▶ Directions: Return the lines of the data below in which the string "product" occurs.

+===+

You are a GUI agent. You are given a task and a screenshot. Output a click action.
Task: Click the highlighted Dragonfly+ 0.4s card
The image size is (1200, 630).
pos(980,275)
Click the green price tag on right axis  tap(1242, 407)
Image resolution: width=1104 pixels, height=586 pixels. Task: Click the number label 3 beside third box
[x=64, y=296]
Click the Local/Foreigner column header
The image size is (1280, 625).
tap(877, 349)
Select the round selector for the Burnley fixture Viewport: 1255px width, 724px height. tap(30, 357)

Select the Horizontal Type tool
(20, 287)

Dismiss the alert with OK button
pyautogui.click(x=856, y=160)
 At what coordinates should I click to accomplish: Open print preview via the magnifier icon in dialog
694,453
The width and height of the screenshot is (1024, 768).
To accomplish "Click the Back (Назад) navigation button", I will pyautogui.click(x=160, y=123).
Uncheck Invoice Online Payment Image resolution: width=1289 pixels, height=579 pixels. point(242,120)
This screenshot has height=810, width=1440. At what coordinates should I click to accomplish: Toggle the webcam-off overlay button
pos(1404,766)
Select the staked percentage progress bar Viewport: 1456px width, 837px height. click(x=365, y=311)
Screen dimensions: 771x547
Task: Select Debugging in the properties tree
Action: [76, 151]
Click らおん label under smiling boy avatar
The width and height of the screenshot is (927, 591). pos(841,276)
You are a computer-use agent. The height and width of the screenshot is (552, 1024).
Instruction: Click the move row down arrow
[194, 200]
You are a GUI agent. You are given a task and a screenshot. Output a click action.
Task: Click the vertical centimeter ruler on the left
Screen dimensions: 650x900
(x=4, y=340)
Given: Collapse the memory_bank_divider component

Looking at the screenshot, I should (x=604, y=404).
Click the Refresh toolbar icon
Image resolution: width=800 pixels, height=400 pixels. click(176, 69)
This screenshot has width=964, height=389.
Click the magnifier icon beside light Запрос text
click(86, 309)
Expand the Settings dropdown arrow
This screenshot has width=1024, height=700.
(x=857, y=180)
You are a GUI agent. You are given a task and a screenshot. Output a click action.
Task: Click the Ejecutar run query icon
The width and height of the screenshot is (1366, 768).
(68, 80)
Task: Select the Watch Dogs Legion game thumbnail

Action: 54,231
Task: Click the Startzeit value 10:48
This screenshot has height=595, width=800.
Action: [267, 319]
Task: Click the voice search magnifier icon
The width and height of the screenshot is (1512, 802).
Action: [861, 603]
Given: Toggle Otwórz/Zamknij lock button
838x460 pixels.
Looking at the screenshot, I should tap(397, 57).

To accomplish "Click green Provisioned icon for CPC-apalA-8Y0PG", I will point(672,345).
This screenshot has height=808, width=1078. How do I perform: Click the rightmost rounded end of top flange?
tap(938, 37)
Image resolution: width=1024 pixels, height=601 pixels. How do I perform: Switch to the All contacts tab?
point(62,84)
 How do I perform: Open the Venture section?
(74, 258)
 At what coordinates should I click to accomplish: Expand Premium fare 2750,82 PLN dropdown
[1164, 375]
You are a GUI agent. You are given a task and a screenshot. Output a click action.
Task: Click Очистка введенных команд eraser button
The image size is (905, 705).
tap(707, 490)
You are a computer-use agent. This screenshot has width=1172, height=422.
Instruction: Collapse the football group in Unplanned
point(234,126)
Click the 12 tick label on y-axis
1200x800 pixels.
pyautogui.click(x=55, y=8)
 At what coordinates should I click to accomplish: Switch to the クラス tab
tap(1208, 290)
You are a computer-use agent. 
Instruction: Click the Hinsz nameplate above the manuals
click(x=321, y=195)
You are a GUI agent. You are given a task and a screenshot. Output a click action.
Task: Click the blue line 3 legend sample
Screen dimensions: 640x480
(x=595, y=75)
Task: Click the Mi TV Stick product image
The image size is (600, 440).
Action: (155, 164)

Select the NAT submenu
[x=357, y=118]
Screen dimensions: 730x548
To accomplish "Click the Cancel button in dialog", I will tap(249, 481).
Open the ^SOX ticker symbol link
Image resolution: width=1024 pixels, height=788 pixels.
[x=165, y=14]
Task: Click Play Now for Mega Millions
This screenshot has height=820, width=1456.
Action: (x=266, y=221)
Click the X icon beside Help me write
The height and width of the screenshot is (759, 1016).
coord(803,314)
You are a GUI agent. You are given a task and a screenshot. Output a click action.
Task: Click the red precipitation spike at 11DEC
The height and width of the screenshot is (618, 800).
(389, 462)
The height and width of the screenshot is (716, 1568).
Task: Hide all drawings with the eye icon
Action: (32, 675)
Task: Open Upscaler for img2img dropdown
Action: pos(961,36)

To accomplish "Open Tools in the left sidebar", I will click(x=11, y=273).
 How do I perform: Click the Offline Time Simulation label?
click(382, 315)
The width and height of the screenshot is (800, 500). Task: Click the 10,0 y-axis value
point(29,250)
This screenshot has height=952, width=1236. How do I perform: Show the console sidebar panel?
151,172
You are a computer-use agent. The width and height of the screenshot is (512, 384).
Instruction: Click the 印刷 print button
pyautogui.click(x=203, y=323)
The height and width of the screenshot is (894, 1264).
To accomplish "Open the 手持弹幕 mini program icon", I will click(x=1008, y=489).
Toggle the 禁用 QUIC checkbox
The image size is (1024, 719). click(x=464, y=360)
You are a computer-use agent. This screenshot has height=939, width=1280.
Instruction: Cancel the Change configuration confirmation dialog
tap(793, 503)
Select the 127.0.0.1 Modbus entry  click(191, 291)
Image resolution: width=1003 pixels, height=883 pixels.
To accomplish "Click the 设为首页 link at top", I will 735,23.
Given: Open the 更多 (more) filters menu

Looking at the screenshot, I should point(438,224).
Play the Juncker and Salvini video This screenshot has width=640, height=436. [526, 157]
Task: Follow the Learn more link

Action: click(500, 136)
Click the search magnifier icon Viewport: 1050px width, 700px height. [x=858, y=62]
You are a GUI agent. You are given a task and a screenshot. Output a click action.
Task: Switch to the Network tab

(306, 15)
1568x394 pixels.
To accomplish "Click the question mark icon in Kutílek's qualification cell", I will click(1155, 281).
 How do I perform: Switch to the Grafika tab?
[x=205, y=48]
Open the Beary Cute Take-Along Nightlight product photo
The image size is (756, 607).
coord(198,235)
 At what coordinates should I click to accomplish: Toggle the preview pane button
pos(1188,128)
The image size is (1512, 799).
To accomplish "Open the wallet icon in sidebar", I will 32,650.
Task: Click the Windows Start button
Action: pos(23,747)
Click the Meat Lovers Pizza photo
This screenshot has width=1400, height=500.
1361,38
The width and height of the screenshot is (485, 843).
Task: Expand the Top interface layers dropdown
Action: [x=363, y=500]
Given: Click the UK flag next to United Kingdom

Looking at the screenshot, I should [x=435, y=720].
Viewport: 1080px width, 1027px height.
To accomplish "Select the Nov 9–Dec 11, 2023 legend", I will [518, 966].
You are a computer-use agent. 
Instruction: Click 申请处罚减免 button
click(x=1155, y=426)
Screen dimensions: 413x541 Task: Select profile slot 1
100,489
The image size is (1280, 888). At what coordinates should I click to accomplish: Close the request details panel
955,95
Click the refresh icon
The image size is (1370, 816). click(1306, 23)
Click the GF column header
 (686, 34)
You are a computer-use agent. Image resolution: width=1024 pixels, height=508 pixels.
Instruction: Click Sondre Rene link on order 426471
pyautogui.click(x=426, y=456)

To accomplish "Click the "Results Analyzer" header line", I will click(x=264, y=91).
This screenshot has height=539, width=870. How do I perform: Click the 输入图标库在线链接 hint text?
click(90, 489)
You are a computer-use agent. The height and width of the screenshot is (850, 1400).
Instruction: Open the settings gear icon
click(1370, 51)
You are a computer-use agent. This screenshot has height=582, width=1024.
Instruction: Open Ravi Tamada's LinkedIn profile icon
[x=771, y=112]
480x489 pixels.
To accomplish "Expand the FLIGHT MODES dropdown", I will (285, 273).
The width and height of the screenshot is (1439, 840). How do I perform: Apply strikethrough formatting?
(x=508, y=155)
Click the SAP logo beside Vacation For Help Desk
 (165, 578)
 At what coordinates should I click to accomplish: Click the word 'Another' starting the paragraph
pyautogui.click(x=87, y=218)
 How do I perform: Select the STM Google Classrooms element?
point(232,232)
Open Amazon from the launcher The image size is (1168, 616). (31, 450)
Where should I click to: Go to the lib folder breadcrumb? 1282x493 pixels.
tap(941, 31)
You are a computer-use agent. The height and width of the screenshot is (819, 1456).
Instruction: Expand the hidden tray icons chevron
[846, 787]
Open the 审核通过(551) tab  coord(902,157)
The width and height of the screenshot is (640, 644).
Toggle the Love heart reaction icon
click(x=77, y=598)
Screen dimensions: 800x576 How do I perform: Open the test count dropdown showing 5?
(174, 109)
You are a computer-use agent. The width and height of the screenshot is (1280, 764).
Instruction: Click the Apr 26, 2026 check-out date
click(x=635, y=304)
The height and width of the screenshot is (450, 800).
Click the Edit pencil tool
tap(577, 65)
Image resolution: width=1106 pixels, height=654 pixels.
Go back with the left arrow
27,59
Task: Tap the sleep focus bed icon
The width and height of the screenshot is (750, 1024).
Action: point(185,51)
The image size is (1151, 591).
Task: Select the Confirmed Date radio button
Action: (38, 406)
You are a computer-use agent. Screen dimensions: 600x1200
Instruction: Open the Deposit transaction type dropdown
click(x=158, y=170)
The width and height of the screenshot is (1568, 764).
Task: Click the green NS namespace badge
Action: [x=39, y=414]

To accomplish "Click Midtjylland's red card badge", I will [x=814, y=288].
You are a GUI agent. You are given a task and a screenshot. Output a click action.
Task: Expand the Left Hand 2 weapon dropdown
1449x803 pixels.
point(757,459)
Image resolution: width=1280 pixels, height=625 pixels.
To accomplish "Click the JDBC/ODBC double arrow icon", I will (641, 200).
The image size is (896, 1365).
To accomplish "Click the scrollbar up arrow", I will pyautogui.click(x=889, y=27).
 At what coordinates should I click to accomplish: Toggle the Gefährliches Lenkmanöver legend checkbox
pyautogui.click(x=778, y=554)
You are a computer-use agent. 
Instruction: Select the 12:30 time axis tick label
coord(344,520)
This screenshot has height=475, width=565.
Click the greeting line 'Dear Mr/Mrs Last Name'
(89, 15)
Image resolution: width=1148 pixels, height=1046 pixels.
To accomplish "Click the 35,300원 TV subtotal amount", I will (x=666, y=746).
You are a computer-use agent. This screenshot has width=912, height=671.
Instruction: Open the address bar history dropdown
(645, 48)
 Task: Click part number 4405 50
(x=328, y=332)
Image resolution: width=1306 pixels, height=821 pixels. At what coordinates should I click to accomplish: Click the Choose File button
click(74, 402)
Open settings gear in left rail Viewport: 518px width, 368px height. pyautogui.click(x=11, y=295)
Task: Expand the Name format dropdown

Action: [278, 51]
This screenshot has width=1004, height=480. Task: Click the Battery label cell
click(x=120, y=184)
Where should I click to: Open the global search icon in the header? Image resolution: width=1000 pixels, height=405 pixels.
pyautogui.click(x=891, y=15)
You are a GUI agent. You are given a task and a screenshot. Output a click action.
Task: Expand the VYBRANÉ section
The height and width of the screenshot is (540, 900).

+===+

▶ Your solution:
Task: Click the Mi TV Stick product image
Open the Beary Cute Take-Along Nightlight product photo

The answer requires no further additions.